A deal would give BHP a 20 percent share of the global potash market now, rather than wait for its flagship Canadian deposit to hit full capacity in 2021.

"(This deal) further diversifies our footprint by customer, by geography and by commodity," BHP Chief Executive Marius Kloppers said on a conference call. "We are driven by a belief that potash mining has good long-term industry fundamentals."

Potash is the common name for various compounds containing potassium, which are used mainly as fertilizers.

BHP said it expected the deal to add to earnings in the second full fiscal year after completion and had arranged financing. It put total funds required for the deal at $43 billion, including options and pension obligations.

A fund manager in London, and top-20 shareholder in both BHP and Potash, was disappointed with the current bid, noting Potash shares were still well short of their all-time high above $241, set in 2008.

"We expect much more. In terms of share price we expect $170 a share," the fund manager said. "For BHP it is a great deal too, it has a lot of cash and can increase shareholder value."

One fund manager at a Japanese institution holding both stocks said a bid at $146 might be successful, but anything higher might spark opposition from BHP shareholders.

"We're surprised at the multiple that they're prepared to pay for Potash Corp," said James Bruce, a portfolio manager at Perpetual Investments, which owns BHP shares.

At $130 the bid would be worth 17.1 times forecast earnings for 2011, compared with BHP, trading on a multiple of 11.4, and Potash rival Mosaic Co, on a multiple of 14.8.

"At $130 it would be a great deal.

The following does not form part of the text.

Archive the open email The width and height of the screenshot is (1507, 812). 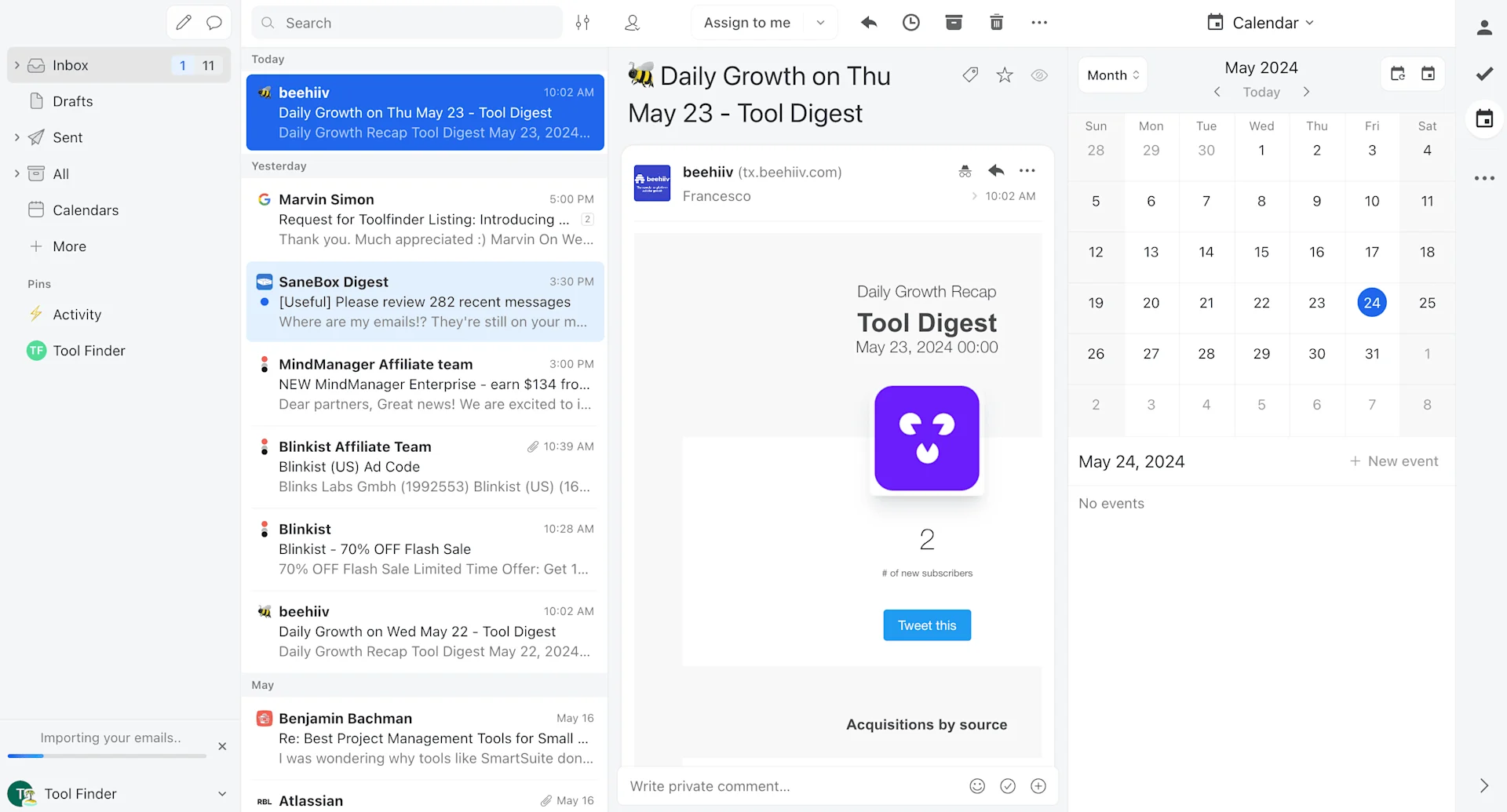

If they get it at $150 it's a decent deal, and it's a strategic deal," said an analyst who declined to be identified, adding that BHP may have to offer at least $170 a share to get Potash's board interested.

Potash Corp has left the door ajar, saying it might consider a more attractive proposition.

Not likely to overpay
Kloppers has a reputation for not paying too much, after deciding to walk away in 2008 following a year-long campaign to take over Rio Tinto.

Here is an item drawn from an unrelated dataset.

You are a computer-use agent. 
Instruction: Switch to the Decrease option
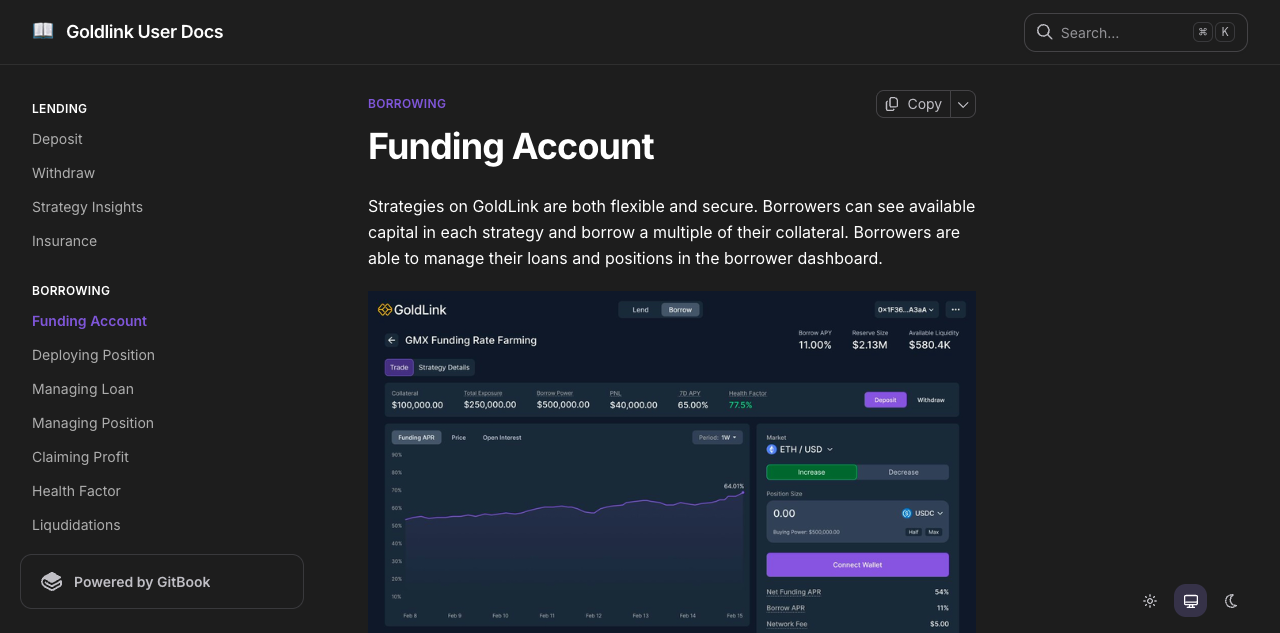(x=904, y=471)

Bankers, analysts and investors said BHP was unlikely to face any rival bidders, so the Potash Corp board may find it difficult to push BHP too hard.

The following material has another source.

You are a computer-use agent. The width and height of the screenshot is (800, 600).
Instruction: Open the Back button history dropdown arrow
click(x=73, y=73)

Obvious potential contenders, Rio Tinto and Brazil's Vale, were both seen as unlikely to take on BHP in a bidding war.

"Rio won't have the muscle to outbid Billiton, but financially they are in a much stronger place than they were a year ago. I think it would be a very high-risk strategy when the wounds haven't healed completely on the Alcan deal," said analyst Peter Davey at Ambrian investment bank in London.

Rio has only recently sold off potash assets in Argentina and Canada to help pay down a mountain of debt it took on for its ill-timed takeover of aluminum company Alcan, and it has committed to spend $13 billion on development projects in the next 18 months.

Vale would be more likely to wait to pick up any potash assets BHP might be forced to spin off after taking over Potash, one analyst said.

BHP is being advised by JPMorgan, TD Securities, Banco Santander, Barclays Capital, BNP Paribas and Royal Bank of Scotland.

Potash Corp is being advised by BofA Merrill Lynch, Goldman Sachs and RBC Capital Markets. The deal could yield potential fees of $170-$190 million to advisers, according to Thomson Reuters data.